New public data from the US Department of Agriculture’s (USDA) Rural Housing Service reveal that federal investments in rural housing provide affordable housing to over 687,000 people across rural America. But the current administration, which championed rural communities on the campaign trail, has proposed cuts and tax reforms that could reduce housing availability and affordability in rural communities. And with a new USDA secretary waiting in the wings, it is an opportune moment to analyze federal rural housing investments and understand the consequences of cuts.

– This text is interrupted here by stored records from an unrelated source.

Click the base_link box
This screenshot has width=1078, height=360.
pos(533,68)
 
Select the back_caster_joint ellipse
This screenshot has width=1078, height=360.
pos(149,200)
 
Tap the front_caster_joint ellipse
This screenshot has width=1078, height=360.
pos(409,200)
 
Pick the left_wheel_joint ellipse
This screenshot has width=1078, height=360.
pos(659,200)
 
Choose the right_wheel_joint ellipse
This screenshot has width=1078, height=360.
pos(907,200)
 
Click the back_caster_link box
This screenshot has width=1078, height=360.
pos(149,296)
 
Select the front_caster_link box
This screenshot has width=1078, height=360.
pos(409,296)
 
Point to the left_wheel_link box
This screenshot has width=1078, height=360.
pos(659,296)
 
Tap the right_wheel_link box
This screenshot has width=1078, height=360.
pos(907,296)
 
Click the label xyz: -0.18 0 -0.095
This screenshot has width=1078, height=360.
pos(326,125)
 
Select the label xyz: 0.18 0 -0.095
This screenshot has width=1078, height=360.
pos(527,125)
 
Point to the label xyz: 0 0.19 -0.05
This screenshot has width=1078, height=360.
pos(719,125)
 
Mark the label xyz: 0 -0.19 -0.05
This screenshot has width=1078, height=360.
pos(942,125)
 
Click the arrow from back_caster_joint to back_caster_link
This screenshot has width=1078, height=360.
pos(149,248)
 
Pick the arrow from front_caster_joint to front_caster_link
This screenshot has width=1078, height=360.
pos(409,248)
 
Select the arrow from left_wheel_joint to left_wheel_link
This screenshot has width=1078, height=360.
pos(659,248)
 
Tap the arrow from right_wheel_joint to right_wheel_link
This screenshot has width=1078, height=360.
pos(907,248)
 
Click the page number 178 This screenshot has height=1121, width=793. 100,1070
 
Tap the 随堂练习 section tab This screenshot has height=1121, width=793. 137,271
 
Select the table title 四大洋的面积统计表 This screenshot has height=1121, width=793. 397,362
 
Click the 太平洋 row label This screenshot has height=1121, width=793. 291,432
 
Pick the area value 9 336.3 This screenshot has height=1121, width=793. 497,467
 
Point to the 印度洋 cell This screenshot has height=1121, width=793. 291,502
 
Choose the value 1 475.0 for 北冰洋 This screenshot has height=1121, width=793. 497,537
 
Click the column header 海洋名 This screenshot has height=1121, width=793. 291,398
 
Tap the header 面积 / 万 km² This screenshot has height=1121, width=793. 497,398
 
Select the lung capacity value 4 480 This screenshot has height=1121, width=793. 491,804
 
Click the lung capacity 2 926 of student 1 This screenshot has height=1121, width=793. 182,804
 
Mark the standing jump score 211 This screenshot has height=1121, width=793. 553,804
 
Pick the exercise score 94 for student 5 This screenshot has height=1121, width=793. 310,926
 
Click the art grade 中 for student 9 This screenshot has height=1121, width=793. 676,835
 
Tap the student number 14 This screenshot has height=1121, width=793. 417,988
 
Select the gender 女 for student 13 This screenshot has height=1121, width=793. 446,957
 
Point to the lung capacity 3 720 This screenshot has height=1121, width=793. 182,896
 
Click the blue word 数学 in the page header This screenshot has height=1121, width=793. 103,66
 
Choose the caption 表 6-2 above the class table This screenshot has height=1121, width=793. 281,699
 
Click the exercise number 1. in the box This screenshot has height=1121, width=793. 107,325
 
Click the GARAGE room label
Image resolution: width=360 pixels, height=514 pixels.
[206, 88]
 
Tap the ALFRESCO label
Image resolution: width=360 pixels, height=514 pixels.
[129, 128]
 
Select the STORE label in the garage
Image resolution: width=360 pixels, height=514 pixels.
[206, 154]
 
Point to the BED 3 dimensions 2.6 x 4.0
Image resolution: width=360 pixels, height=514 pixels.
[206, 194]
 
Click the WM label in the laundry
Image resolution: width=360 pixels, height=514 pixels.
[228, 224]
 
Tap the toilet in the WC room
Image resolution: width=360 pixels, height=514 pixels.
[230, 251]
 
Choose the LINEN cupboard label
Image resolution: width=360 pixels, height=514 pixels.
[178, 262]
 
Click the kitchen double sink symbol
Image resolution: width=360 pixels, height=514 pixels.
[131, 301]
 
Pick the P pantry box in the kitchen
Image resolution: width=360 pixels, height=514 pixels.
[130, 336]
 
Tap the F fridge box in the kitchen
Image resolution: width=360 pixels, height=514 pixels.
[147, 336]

The current USDA rental housing portfolio represents an investment of over $12.9 billion in almost 14,500 properties across rural America. These buildings provide over 434,000 decent, affordable apartments to low-income adults, children, seniors, and people with disabilities, many of whom have low, fixed incomes.
Preserving this housing and providing more of it can go a long way to “improve the lives of the ‘least of these,’” something USDA secretary-elect George “Sonny” Perdue said he values “beyond farming itself” in his Senate confirmation hearing testimony last month. Here are a couple of items on the administration’s agenda that may conflict with such values.
Tax reform threatens rural rental housing
Tax reform calls into question the viability of the Low-Income Housing Tax Credit (LIHTC) program in rural communities, a critical resource for preserving and building affordable rental housing. The tax credit provides a tax incentive for private investors in affordable rental housing. Although the LIHTC is thought of as an urban-focused program, in 2013, approximately 22 percent (8,830) of LIHTC-financed projects and 13 percent (about 300,000) of units were in nonmetropolitan census tracts.
Almost half the properties originally financed with direct loans from the USDA have been refinanced and preserved with LIHTC, with around 200,000 apartments serving families and seniors. Although direct loan programs have lost most funding over the past 20 years, the USDA’s guaranteed loan program has helped finance preservation and construction of about 34,000 units. But the USDA-guaranteed loans only cover about 20 percent of total property development costs on average, and over 90 percent of these loans leverage LIHTC to fill funding gaps.
The USDA needs around $5.6 billion in additional investment over the next 20 years to maintain the quality of its funded rural rental properties. In an already competitive environment, where the demand for LIHTC exceeds the annual allocation, actions that reduce its availability or the amount of equity investors are willing to make will cut off the primary means of preserving and constructing affordable rental housing for rural families and seniors.
Proposed cuts to rental assistance burden the rural poor
Almost four in five people living in USDA-financed rental housing receive rental assistance to keep their rent affordable, and the federal government picks up the remaining costs. Most assisted households (83 percent) get assistance from the USDA, with the rest (16 percent) helped by the US Department of Housing and Urban Development (HUD).
For the over 146,000 residents of USDA-funded properties that do not receive rental assistance, one in three face unaffordable rents that cost more than 30 percent of their income. Proposed cuts to USDA and HUD rental assistance means fewer rural families will receive this critical support.
If the current administration wants to uphold its promises to rural America, it should look at how proposed actions will yield negative consequences for rural residents who need affordable, safe, and decent rental housing.